**What this task involves**
Write out again every line of the records below, from the line with "亚洲性爱 (66, 160)" to the line with "Center-Seal / 4-Side-Seal", both ends included and none left out. Shift each coordinate in the answers up by 29.

**Records shown**
-- start --
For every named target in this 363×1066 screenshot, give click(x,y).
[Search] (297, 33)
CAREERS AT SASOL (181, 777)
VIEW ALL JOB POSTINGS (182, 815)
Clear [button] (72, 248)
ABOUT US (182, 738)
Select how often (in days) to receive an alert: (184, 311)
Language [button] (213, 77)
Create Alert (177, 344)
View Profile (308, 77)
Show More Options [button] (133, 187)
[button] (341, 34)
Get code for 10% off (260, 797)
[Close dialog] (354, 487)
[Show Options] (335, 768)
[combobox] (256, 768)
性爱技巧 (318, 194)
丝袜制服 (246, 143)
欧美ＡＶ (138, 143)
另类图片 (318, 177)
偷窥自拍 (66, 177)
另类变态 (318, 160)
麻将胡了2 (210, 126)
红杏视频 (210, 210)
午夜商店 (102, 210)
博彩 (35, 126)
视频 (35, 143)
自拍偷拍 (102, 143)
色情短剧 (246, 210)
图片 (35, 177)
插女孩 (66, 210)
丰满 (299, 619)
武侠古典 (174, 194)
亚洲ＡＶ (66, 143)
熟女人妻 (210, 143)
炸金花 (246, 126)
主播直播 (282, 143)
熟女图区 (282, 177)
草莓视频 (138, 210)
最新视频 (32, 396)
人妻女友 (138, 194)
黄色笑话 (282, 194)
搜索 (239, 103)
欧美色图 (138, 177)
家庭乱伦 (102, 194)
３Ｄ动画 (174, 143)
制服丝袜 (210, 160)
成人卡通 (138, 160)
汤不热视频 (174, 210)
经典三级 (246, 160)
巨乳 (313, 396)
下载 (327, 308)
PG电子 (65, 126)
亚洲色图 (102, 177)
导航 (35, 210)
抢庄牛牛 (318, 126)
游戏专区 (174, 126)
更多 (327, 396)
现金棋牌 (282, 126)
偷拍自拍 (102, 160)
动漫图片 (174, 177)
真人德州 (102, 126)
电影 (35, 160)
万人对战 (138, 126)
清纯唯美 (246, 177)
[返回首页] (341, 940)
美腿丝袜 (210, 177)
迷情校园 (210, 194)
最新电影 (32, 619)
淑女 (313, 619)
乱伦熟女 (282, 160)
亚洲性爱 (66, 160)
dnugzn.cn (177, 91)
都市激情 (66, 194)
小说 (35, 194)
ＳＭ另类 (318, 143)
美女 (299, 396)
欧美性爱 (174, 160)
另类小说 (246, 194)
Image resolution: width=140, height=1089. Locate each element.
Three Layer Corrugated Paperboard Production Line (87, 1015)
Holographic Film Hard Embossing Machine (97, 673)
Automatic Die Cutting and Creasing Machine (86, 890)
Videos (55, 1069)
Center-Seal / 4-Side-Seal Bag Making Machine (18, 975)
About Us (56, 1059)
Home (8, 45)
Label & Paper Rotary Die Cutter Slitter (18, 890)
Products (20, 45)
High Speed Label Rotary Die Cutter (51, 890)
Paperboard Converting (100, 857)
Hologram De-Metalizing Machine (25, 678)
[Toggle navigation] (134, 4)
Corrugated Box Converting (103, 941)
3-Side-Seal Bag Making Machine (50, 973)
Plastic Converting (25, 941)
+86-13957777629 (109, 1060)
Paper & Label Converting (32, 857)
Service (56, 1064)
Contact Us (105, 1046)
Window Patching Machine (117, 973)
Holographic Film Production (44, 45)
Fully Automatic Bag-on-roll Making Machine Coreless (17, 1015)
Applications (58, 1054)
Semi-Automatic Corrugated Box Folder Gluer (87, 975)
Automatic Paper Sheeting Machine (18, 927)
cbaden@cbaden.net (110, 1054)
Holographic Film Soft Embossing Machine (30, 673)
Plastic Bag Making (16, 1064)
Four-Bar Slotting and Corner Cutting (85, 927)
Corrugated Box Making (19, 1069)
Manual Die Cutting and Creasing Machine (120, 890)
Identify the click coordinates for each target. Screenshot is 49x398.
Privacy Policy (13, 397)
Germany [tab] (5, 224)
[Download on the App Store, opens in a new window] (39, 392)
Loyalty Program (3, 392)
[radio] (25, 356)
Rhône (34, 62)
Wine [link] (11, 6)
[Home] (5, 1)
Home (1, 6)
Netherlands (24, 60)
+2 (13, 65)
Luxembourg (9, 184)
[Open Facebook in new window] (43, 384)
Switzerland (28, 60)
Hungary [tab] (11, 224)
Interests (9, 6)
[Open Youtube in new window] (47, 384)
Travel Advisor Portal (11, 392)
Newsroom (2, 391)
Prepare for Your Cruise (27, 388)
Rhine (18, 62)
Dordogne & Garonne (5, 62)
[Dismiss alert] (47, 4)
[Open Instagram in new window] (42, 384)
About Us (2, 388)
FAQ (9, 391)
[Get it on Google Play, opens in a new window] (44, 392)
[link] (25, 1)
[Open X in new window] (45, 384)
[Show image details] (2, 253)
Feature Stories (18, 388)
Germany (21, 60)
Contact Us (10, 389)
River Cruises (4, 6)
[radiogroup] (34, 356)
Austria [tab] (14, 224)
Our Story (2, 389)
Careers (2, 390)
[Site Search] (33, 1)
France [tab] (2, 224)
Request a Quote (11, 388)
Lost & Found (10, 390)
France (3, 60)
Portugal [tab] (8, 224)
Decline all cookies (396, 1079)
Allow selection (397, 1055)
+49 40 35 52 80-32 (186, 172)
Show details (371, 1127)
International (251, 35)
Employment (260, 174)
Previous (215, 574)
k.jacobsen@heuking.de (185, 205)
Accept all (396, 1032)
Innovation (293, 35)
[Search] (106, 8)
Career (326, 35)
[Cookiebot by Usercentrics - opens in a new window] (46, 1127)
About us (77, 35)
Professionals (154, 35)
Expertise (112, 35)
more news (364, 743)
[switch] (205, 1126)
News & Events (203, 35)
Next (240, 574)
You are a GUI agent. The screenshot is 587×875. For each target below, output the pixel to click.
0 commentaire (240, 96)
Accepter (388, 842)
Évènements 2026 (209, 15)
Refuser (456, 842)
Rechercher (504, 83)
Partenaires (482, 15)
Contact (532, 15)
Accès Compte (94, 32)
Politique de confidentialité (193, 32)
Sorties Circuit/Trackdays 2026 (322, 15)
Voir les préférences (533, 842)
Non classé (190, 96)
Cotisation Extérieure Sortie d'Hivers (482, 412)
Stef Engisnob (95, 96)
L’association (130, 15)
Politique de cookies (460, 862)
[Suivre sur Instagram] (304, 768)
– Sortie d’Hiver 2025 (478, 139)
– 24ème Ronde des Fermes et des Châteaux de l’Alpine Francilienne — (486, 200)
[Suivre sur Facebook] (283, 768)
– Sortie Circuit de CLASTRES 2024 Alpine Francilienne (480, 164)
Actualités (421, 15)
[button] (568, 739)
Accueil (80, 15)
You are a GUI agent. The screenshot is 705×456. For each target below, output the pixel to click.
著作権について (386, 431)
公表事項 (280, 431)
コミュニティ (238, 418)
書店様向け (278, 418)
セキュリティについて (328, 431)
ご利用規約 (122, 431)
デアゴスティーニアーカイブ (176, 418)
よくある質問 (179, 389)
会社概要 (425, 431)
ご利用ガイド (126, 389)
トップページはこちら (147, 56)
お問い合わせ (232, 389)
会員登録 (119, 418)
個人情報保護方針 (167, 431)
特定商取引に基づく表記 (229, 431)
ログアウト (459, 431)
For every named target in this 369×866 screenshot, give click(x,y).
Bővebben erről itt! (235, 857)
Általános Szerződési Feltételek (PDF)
-- end --
**Output**
亚洲性爱 (95, 189)
dnugzn.cn (206, 120)
都市激情 (95, 223)
小说 (64, 223)
ＳＭ另类 (347, 172)
美女 (328, 425)
欧美性爱 (203, 189)
另类小说 (275, 223)
Image resolution: width=140, height=1089. Locate each element.
Three Layer Corrugated Paperboard Production Line (116, 1044)
Holographic Film Hard Embossing Machine (126, 702)
Automatic Die Cutting and Creasing Machine (115, 919)
Videos (84, 1098)
Center-Seal / 4-Side-Seal Bag Making Machine (47, 1004)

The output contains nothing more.